*** DATA PROVIDED Section Begins ***

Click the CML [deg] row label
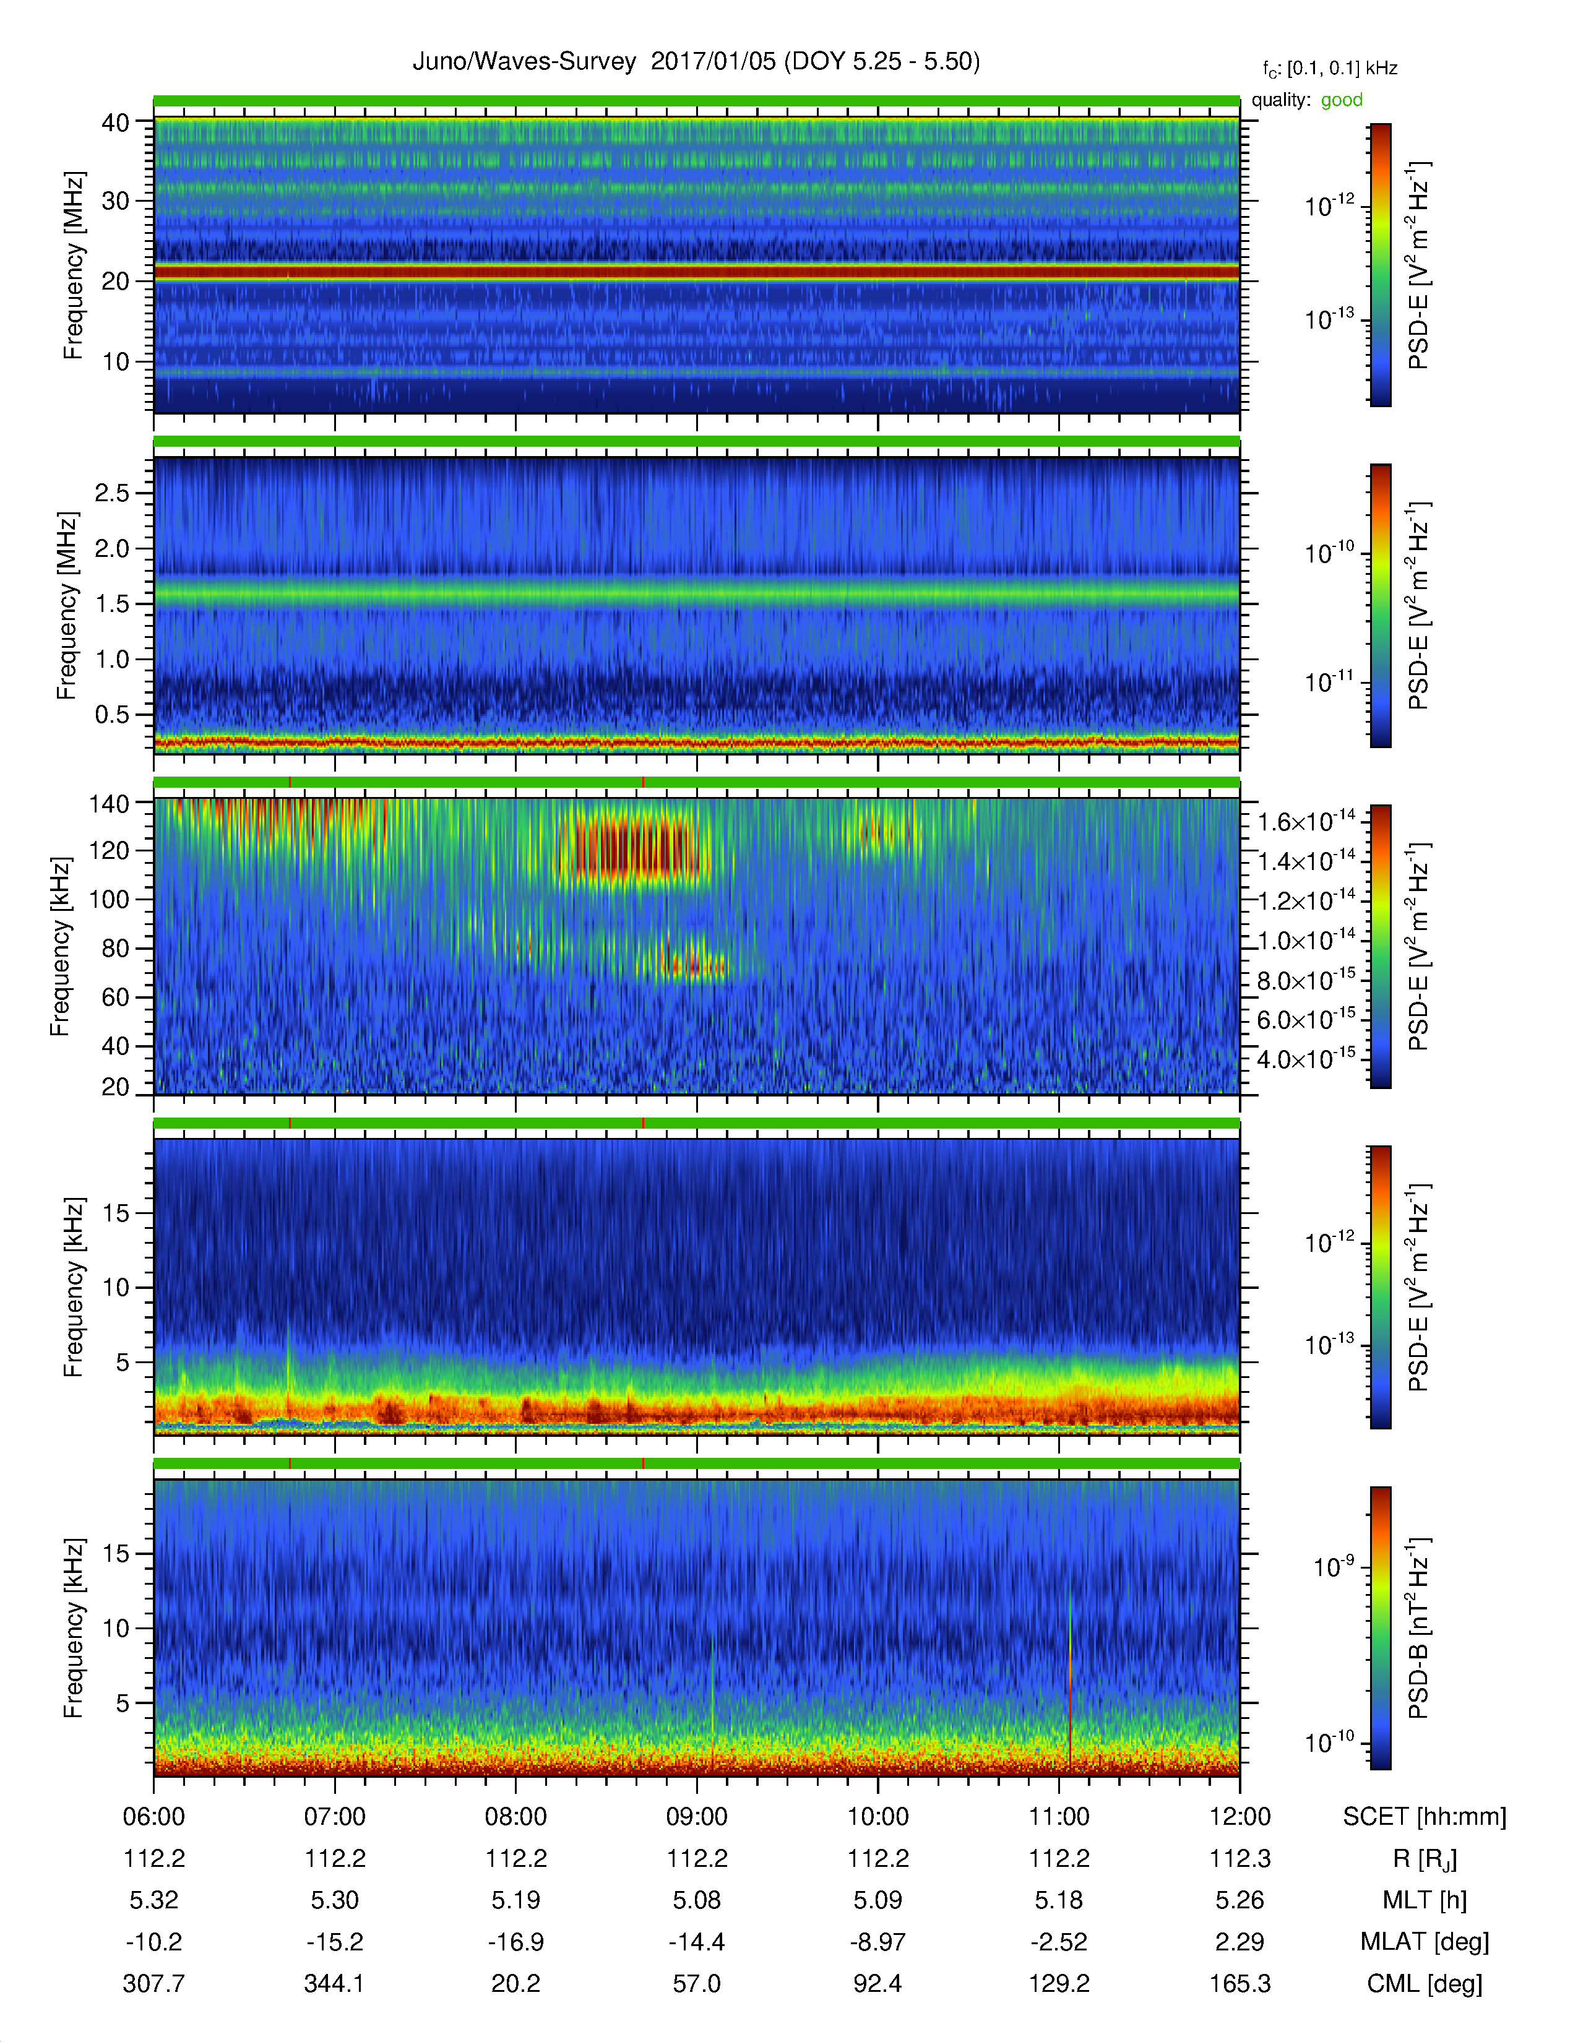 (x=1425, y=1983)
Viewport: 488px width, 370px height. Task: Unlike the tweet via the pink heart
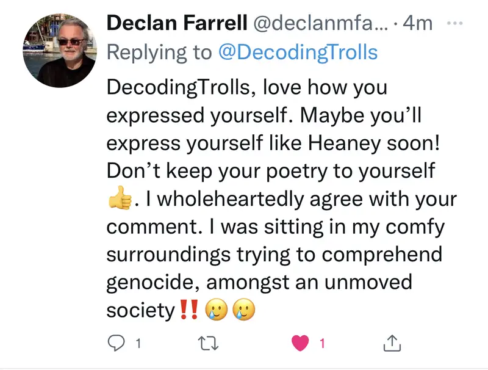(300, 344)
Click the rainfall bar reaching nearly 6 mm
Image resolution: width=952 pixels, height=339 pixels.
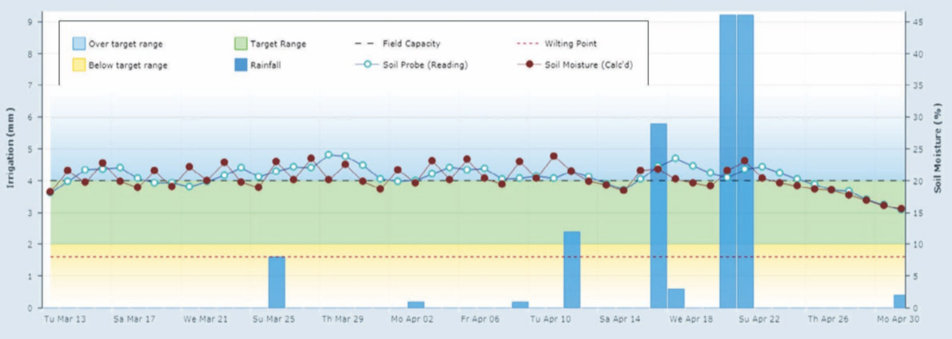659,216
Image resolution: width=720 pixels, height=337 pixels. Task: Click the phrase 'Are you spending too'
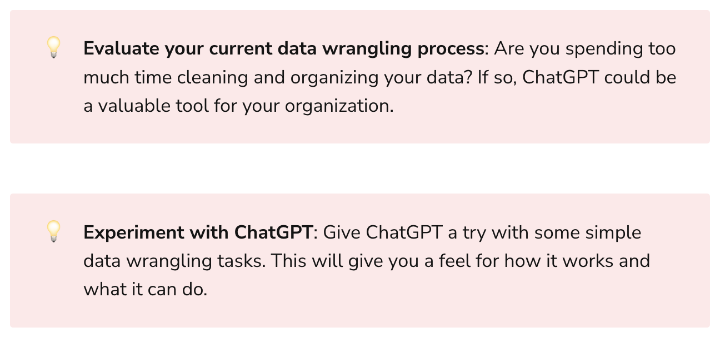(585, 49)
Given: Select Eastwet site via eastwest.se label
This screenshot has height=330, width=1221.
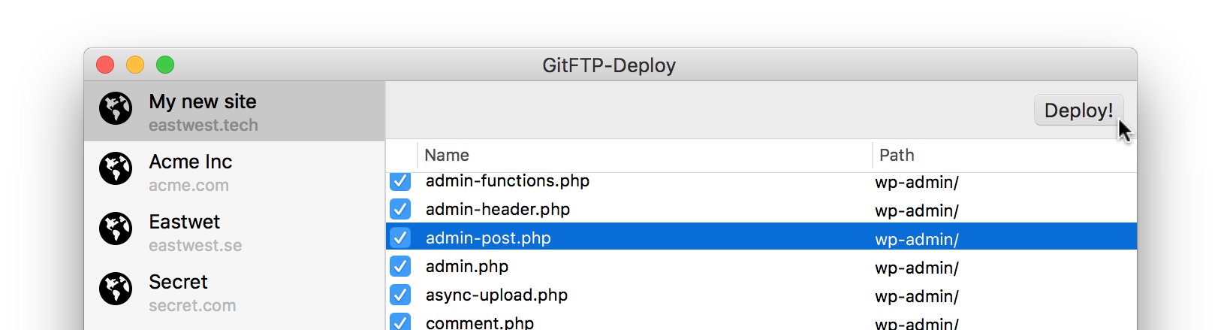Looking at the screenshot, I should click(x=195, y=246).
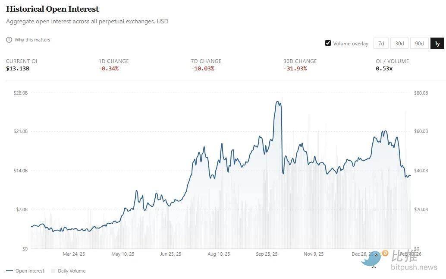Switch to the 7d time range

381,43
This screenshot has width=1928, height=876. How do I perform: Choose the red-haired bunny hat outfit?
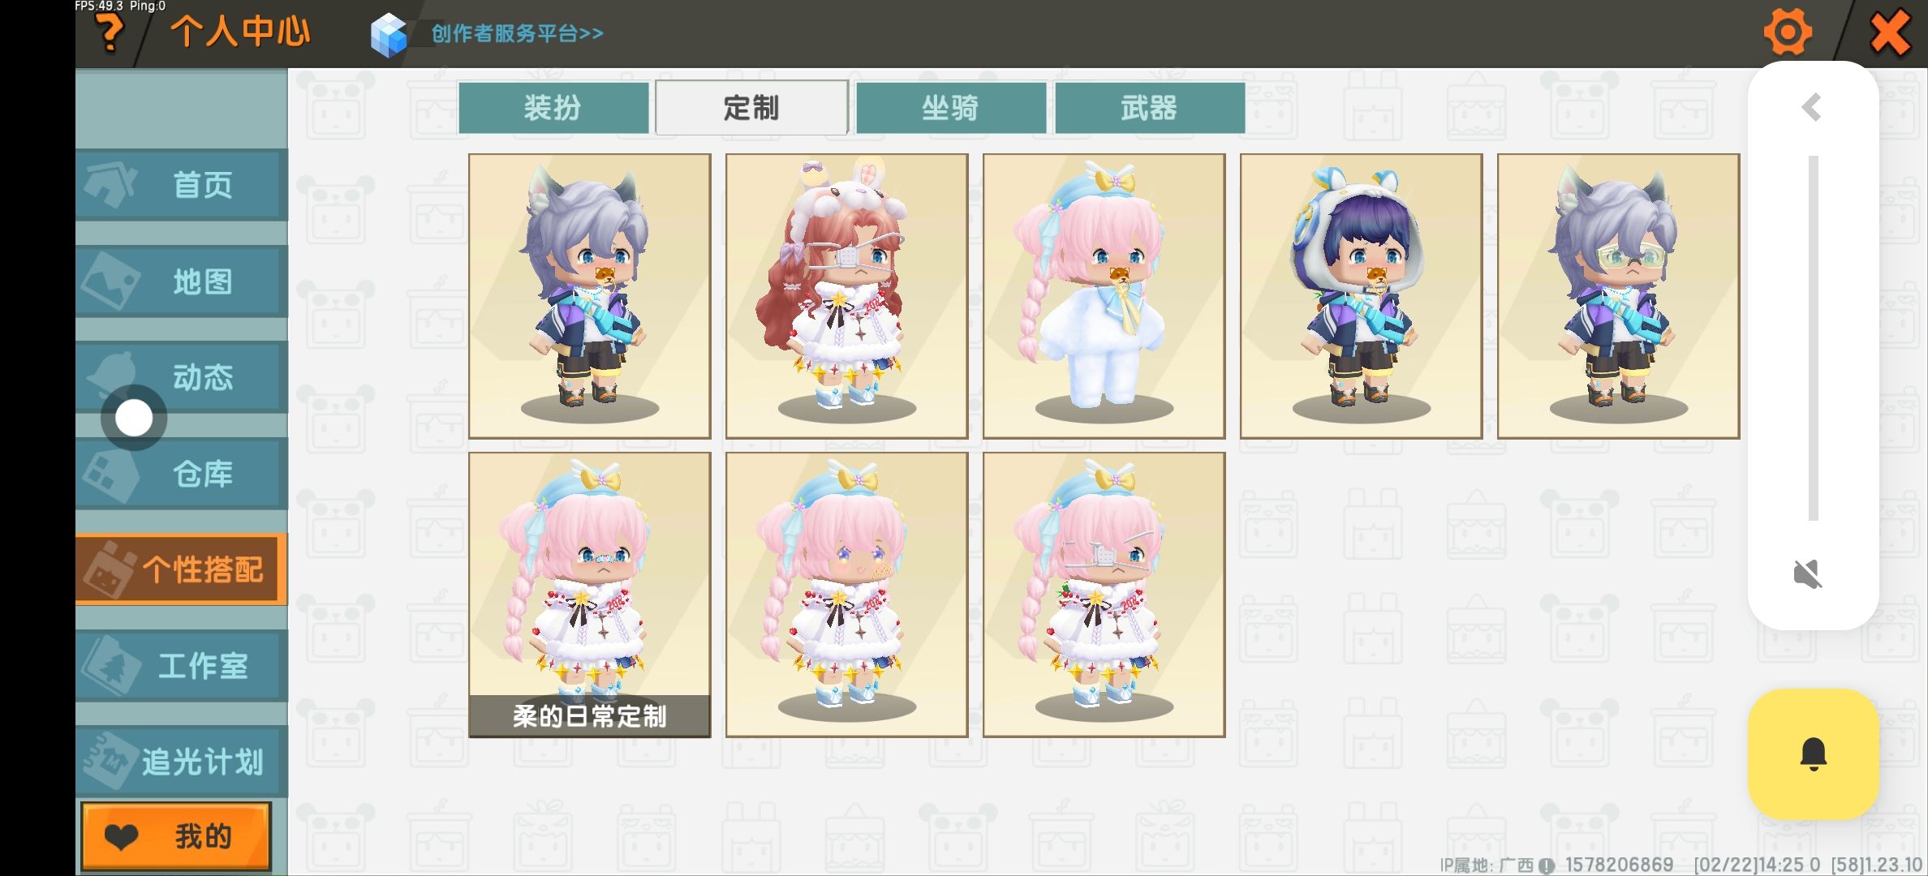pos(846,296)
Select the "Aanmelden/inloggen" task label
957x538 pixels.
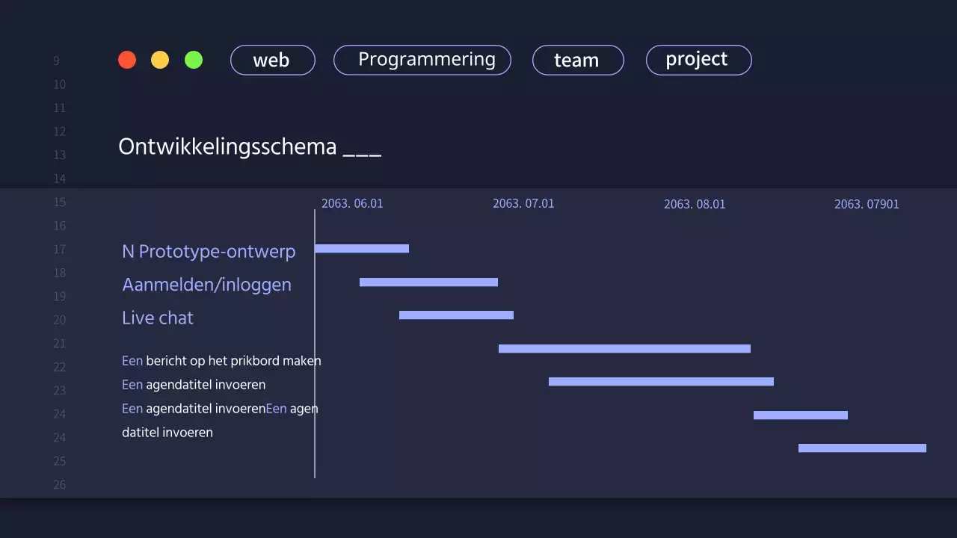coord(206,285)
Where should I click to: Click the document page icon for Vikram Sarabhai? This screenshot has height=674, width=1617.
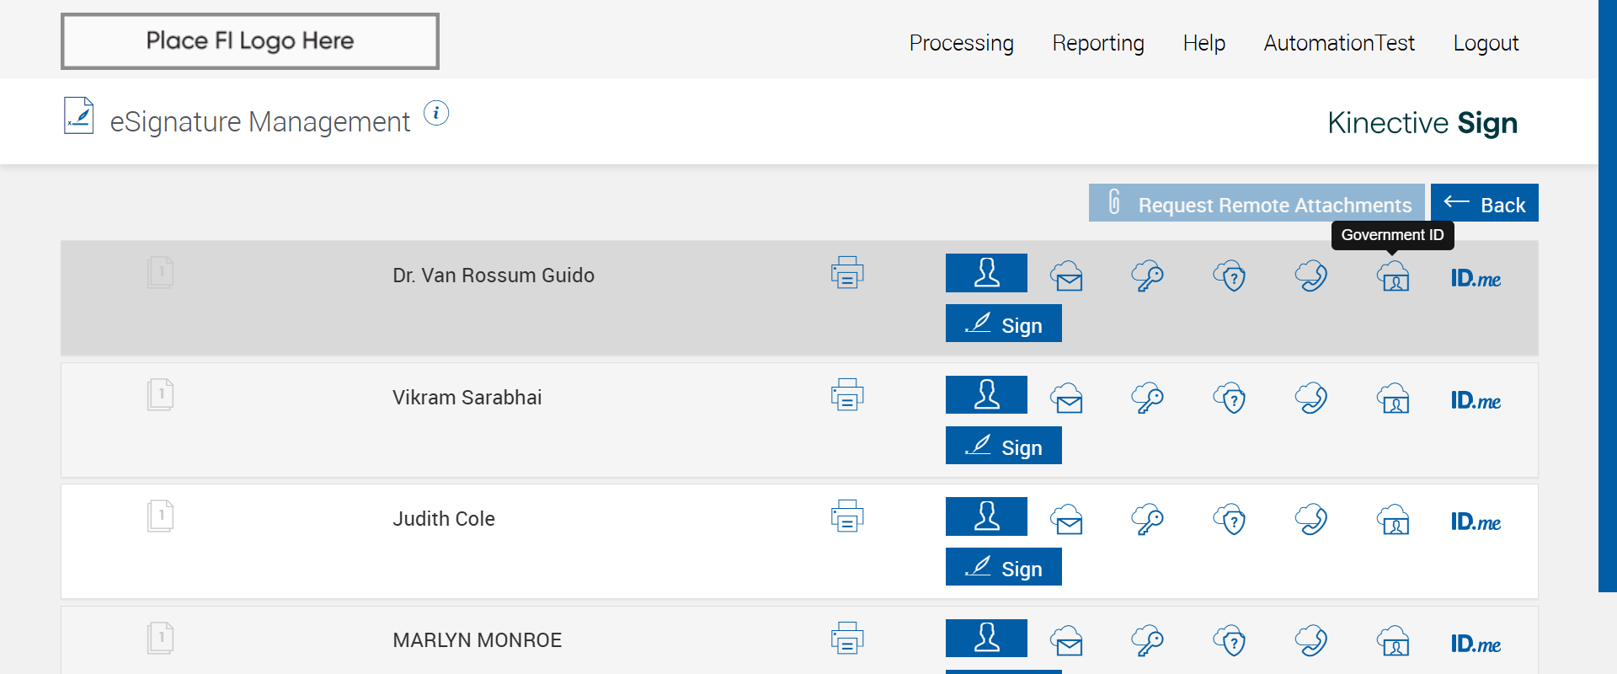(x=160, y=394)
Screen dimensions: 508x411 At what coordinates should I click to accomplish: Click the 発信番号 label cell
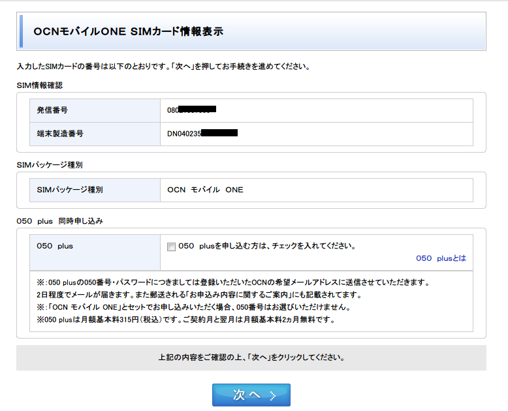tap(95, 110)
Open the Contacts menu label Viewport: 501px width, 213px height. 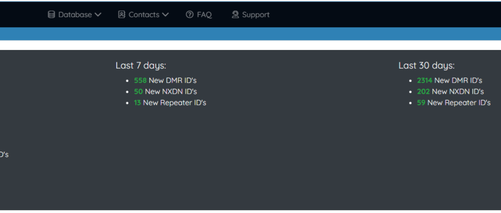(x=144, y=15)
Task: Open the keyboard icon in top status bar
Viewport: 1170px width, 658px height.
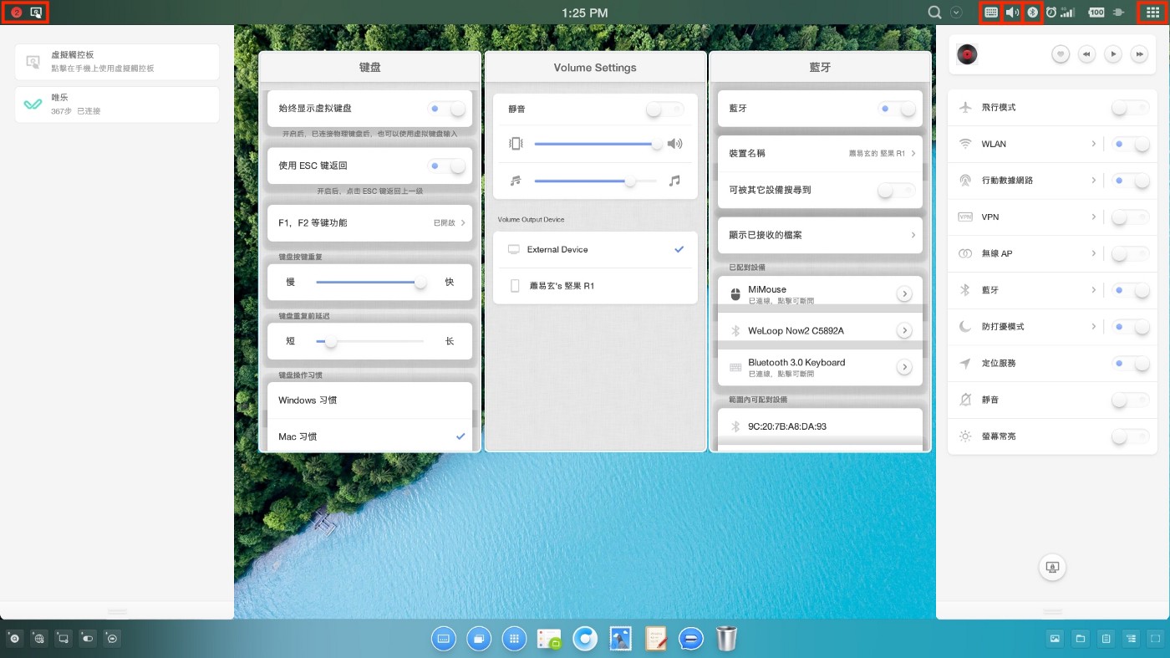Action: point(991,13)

*** DATA PROVIDED Section Ends ***

ASSIGNMENT:
Show all lines in the entries above where the string "Select" appears.

RESULT OF THE TASK:
Given: Select Eastwet site via eastwest.se label
Select the "Aanmelden/inloggen" task label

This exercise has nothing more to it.